→ **YOUR OBJECTIVE**
Reproduce word for word every line from the one containing "Given: Select Grievances in the function list" through the end of the listing below; omit the pictures.

*** SUPPLIED RECORDS ***

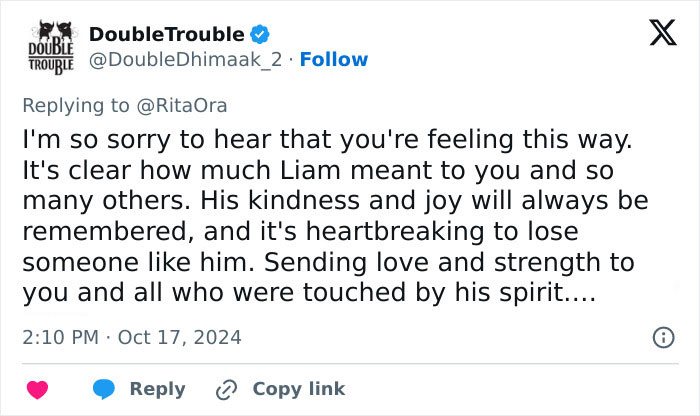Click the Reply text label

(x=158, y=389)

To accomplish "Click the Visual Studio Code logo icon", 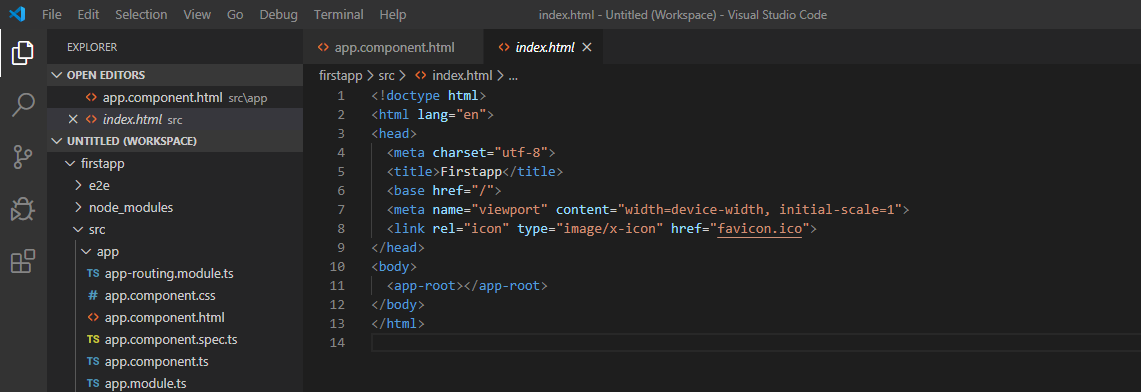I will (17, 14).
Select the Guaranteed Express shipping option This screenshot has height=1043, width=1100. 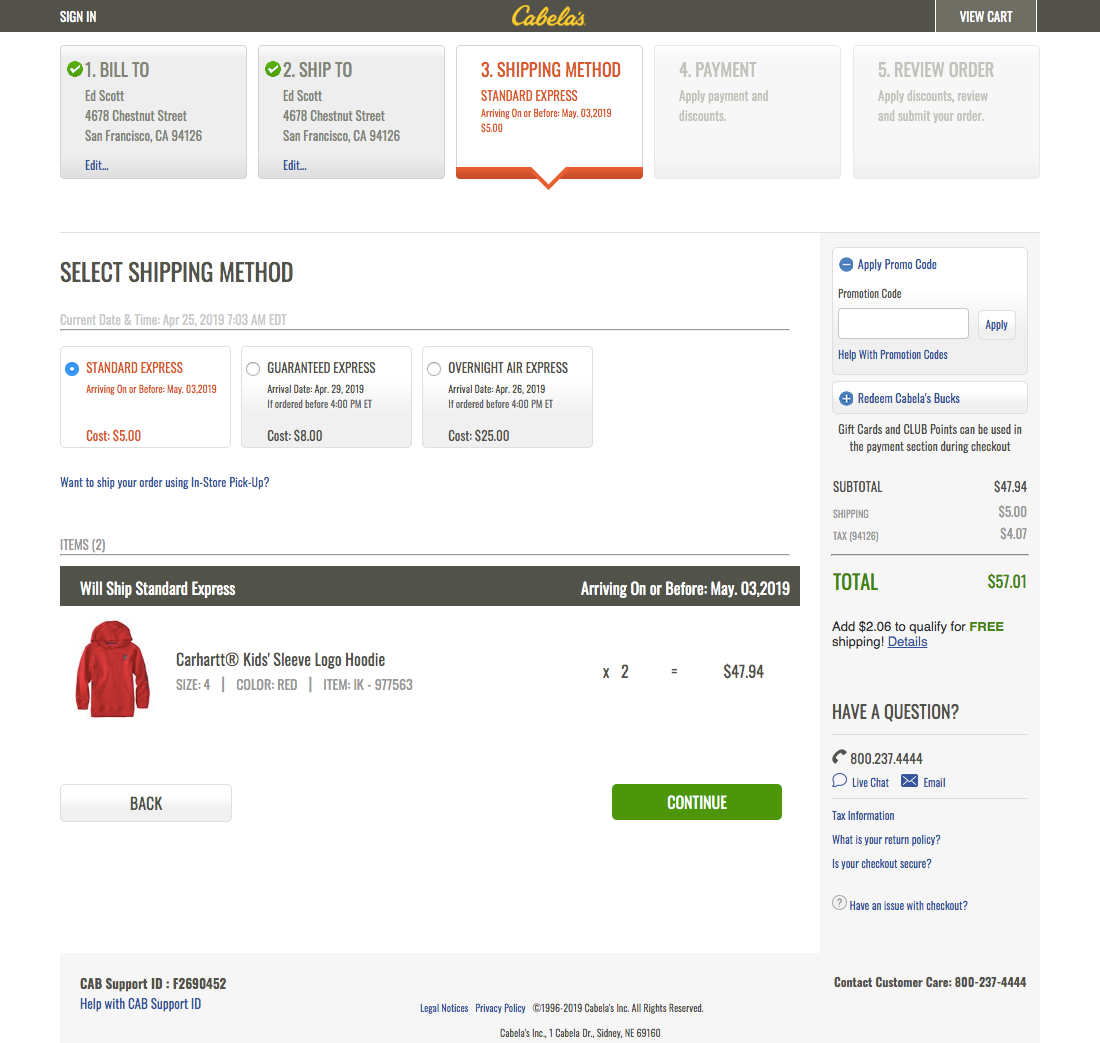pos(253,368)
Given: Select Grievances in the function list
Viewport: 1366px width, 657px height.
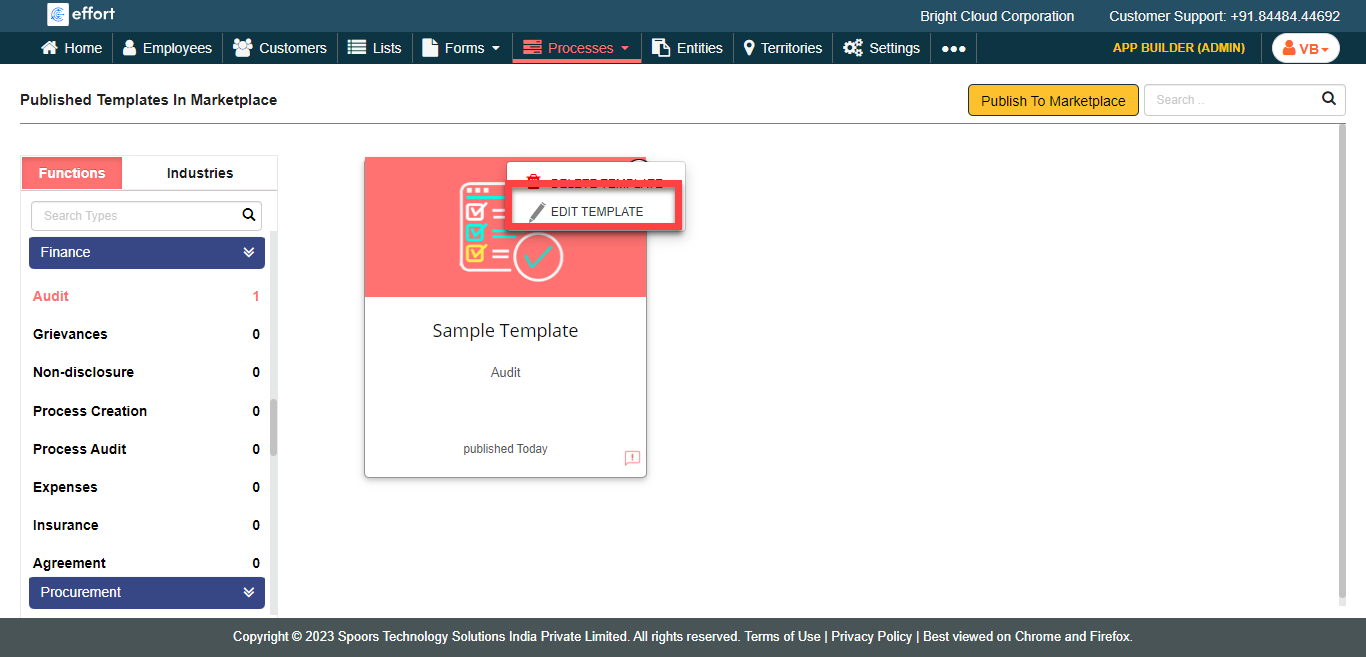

***

→ **RESULT**
Given: Select Grievances in the function list
Viewport: 1366px width, 657px height.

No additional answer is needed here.